34. THOMAS CAMPBELL ON SKELTON'S BUFFOONERY

1819


From Thomas Campbell's ‘Specimens of the British Poets’ (1819), I, pp. 101–3. Campbell (1777–1844) is best known as a poet. The original footnotes have been deleted.


John Skelton, who was the rival and contemporary of Barklay, was laureate to the University of Oxford, and tutor to the prince, afterwards Henry VIII. Erasmus must have been a bad judge of English poetry, or must have alluded only to the learning of Skelton, when in one of his letters he pronounces him ‘Britannicarum literarum lumen et decus.’ There is certainly a vehemence and vivacity in Skelton which was worthy of being guided by a better taste; and the objects of his satire bespeak some degree of public spirit.

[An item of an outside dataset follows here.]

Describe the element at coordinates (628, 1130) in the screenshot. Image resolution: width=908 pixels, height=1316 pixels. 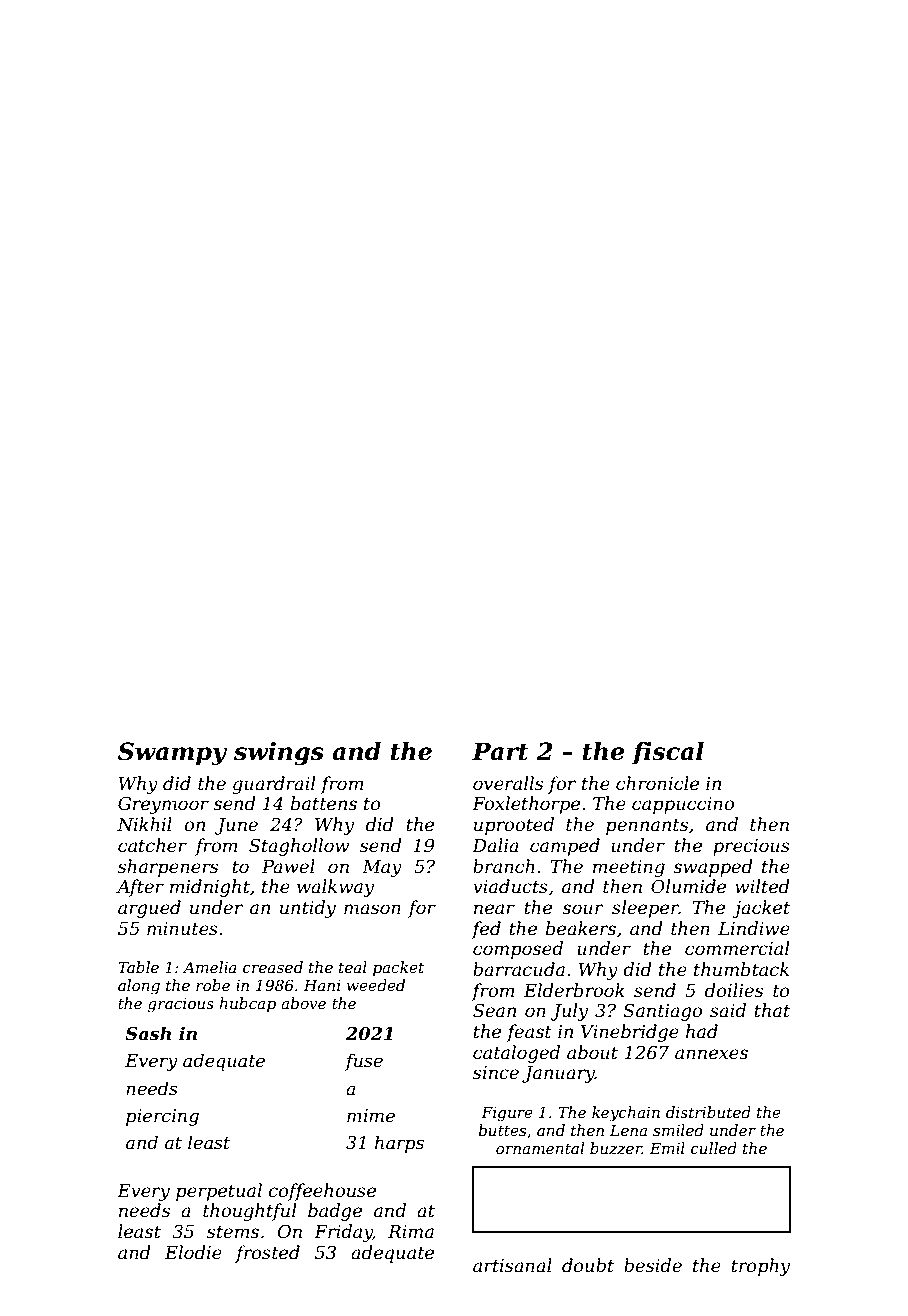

But his eccentricity in attempts at humour is at once vulgar and flippant; and his style is almost a texture of slang phrases, patched with shreds of French and Latin. We are told, indeed, in a periodical work of the present day, (1) that his manner is to be excused, because it was assumed for ‘the nonce,’ and was suited to the taste of his contemporaries. But it is surely a poor apology for the satirist of any age to say that he stooped to humour its vilest taste, and could not ridicule vice and folly without degrading himself to buffoonery.

Note

1 A reference to Southey's ‘Quarterly Review’ article — see No. 32 above.